Politics Magazine

Post-1984

Posted on the 30 April 2021 by Steveawiggins @stawiggins
Post-1984

To truly understand a religion, you must be part of it.  This is the dilemma that underlies the entire discipline of religious studies.  And it all comes down to that slippery concept of “belief.”  One of the books that has been on my reading list for years now is Heather and Gary Botting’s The Orwellian World of Jehovah’s Witnesses.  What finally prompted me to read it was the (relatively) recent receipt of an invitation to spend what many call Good Friday (for it is today for the Orthodox) with the local Kingdom Hall crowd.  As I mentioned in an earlier post, the last people to come to my door before the pandemic began were the Jehovah’s Witnesses.  I’ve read about them before, but scholarly literature on the sect is rare, despite their obvious influence.  One reason for this, I suspect, is that to understand you have to partake.

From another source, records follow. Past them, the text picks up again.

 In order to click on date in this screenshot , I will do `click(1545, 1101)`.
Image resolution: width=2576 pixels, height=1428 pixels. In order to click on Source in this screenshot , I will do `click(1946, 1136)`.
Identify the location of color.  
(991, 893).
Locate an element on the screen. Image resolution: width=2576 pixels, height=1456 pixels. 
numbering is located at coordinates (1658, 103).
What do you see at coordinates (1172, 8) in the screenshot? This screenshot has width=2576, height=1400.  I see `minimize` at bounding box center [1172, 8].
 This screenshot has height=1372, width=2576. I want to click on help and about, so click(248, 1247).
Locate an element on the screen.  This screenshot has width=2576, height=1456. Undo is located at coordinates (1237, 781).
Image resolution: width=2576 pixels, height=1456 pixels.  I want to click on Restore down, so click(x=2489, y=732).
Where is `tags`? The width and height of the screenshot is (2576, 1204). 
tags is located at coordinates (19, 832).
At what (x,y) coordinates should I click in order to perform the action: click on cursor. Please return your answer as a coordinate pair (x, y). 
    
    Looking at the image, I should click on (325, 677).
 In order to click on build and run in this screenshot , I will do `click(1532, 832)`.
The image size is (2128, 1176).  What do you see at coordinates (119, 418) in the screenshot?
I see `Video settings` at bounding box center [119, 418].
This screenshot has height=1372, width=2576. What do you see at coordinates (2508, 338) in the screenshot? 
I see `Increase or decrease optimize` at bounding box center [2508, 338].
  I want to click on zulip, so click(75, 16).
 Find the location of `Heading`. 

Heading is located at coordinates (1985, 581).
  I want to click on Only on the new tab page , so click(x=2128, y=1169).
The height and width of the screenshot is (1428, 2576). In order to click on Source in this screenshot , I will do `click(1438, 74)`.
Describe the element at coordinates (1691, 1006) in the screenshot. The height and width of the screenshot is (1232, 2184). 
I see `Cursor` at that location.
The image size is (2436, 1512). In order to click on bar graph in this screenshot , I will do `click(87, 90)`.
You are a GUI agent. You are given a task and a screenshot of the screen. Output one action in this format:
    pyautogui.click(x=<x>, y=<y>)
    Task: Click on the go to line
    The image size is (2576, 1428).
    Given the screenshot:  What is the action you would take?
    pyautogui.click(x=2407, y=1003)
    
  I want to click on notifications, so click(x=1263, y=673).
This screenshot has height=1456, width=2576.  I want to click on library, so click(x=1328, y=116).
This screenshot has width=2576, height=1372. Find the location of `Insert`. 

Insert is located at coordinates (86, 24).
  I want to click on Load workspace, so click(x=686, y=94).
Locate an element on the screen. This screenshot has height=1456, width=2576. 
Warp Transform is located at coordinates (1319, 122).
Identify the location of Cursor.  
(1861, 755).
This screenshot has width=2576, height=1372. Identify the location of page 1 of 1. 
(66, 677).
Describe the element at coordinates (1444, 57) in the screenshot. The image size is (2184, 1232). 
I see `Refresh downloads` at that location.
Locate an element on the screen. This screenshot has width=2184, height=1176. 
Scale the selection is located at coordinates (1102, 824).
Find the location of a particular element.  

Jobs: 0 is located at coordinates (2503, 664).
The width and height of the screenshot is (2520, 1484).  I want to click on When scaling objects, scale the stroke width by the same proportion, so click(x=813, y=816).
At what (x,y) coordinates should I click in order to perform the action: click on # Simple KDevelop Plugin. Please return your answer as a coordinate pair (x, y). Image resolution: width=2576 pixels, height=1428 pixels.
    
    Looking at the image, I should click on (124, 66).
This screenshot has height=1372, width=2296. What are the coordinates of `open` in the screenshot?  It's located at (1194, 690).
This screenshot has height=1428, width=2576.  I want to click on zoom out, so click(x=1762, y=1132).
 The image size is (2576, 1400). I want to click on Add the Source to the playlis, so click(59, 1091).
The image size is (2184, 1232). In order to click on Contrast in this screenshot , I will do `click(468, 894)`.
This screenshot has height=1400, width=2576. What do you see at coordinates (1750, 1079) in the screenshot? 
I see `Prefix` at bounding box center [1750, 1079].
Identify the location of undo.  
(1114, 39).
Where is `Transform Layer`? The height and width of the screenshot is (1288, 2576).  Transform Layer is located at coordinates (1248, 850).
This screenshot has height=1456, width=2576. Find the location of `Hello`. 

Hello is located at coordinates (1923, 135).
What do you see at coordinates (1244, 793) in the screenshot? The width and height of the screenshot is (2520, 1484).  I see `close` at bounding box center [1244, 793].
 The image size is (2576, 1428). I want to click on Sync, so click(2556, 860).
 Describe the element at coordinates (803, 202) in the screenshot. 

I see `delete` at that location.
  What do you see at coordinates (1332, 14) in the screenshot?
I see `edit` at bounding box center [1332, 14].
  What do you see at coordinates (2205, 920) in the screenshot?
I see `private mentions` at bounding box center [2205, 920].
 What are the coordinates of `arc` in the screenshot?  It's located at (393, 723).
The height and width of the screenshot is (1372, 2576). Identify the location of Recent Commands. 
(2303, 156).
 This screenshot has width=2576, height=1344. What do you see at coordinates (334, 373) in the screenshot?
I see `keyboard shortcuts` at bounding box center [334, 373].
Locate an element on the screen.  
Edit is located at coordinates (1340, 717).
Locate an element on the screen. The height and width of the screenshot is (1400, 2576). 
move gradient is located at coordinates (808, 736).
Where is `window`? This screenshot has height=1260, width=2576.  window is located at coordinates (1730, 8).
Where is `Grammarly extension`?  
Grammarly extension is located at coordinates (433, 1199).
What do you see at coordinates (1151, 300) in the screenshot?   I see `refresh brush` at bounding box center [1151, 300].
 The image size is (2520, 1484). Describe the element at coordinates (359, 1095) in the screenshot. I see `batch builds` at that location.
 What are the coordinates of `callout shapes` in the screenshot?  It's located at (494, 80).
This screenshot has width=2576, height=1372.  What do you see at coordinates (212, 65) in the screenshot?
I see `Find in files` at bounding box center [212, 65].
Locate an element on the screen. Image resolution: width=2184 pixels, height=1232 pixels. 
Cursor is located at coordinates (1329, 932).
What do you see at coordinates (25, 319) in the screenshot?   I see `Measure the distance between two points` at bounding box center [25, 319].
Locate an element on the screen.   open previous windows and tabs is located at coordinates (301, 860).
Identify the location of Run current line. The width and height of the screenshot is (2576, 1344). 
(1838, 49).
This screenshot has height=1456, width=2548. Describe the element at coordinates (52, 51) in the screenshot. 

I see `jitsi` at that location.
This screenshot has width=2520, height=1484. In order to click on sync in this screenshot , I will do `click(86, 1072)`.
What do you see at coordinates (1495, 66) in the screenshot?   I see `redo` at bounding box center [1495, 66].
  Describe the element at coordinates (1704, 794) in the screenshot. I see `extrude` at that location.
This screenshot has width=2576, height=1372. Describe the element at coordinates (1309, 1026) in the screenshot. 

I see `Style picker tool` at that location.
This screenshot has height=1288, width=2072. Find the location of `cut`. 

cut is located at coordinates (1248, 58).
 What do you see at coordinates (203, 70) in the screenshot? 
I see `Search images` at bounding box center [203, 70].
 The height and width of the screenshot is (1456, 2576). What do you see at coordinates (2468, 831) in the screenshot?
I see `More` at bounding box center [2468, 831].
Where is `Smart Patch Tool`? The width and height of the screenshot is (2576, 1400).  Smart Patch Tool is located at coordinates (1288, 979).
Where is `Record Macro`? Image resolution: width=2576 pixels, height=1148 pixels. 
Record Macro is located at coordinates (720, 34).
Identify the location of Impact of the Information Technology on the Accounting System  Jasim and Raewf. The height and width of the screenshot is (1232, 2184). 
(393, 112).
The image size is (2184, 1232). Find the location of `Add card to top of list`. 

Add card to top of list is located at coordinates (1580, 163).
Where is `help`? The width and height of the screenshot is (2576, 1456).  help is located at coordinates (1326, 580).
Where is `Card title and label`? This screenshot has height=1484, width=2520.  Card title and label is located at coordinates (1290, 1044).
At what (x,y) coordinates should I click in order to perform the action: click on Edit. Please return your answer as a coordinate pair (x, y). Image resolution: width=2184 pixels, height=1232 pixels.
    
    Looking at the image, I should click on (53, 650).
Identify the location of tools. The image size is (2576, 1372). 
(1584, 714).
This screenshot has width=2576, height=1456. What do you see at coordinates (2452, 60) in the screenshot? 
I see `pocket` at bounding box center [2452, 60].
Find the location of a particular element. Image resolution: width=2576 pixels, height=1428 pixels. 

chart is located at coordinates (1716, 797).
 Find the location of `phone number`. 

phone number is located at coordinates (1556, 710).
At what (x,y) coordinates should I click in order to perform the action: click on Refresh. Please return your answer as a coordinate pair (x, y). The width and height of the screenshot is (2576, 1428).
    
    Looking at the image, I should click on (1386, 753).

This is where the book by the Bottings comes in.  They were raised as Witnesses and eventually left.  They have been on the inside.  This book takes the interesting hook of comparing that inside world to the vision of the Party in George Orwell’s 1984.  Not only that, but the math regarding the end of the world, or Armageddon, more properly speaking, showed that 1984 was the terminus for the next phase of Witnesses’ history inaugurated by the spiritual return of Jesus in 1914.  It is no accident that this book itself was published in 1984.  The world of the Watchtower is explored creatively and somewhat thoroughly here.  The only problem with reading it nearly forty years later is that I’m left curious for updates.  The Witnesses are, after all, still out there.

The thing about beliefs is that we all have them and we can’t always explain them.  They are part of our rational faculties, but also part of our emotional thinking as well.  No one is totally objective and even Mr. Spock gives in to feelings once in a while.  No system of belief is entirely rational.  Since we don’t have all the data it necessarily can’t be.  We tend to believe what we feel is right.  Those raised in traditions of NRM (New Religious Movements) absorb the beliefs their parents and guardians teach them just as much as Catholic school kids do.  They are often warned about those outside the tradition and what they will inevitably say about it.  This makes them look prophetic.  Once a child has been raised in an exclusionary system, getting her or him out of it is not only difficult, but often damaging to them.  So it is with belief.  This book really made me think.